Python 3.2: toward the future of the language
Since Python is under a moratorium on the addition of new language features, one might think that a new release - even a major release - would be relatively boring. But the moratorium only applies to the core language; the libraries - which is where much of the interesting action is to be found - are unaffected. A look at the What's new in Python 3.2 document indicates that the libraries are evolving quickly indeed. Some of the more significant changes include:
- A new "argparse" module for the handling of command-line options.
Those of us still using getopt have been left far behind; the current
"optparse" module has also been deprecated as of version 2.7. Argparse
would appear to go beyond mundane argument parsing into the creation
of command-line languages. It can probably handle more details than
most people will ever want to use.
- There is an ongoing effort to gather concurrency-related modules under
the "concurrent" namespace. The first addition there is concurrent.futures, a
mechanism for the submission and management of tasks in
multi-threaded and multi-process environments.
- The handling of compiled .pyc files has changed to reflect an
environment where multiple Python runtimes coexist. They now have the
interpreter name and version built into their names and have been
banished into a separate __pycache__ directory. There is a
similar mechanism for the handling of shared libraries.
- Many other modules have seen significant improvements; see the "what's new" document for details.
A couple of the most significant improvements may be elsewhere, though. One of those is the definition of a stable ABI for extension modules. Anybody who has been through a Python version update knows that the associated rebuilding of extension modules is not a lot of fun. As of version 3.2, modules which restrict themselves to a subset of the extension module ABI should continue to work indefinitely into the future. It's not yet clear how many real-world modules can live within the restrictions of this ABI; also unclear is how much that ABI could be extended without slowing further development of the language. But it's a step in the right direction toward the solution of a real problem.

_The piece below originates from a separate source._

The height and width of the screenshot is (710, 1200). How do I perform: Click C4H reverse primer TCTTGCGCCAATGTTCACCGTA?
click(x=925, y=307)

Another partial solution to an ongoing problem can be found in the rewrite of the global interpreter lock (GIL). The GIL is Python's equivalent to the kernel's Big Kernel Lock; it ensures that only one thread can be executing in the bytecode interpreter at any given time. Since running bytecode is what Python programs do, the GIL can be seen as a rather significant constraint on how much concurrency is possible in a multi-threaded environment. Some extension modules release the GIL while they are doing extensive computations, and the GIL (like the BKL) is released while waiting for I/O, but that doesn't solve the real problem. The failure to remove (or at least reduce the role of) the GIL during the Python 3 development process is, for many developers, one of the biggest disappointments of Python 3.
The 3.2 GIL rewrite does not change the fundamental nature of the GIL, but it does reduce its impact somewhat. As described by Antoine Pitrou, the principal hacker behind this work, two significant changes have been made:
- Previously, the GIL would be passed from one contending thread to the
next after a certain number of opcodes had been executed. But opcodes
do not execute in constant time, and some of them (such as calls into
an extension module) can execute for a long time indeed. The new GIL
is, instead, passed on after a bounded time period (5ms by default).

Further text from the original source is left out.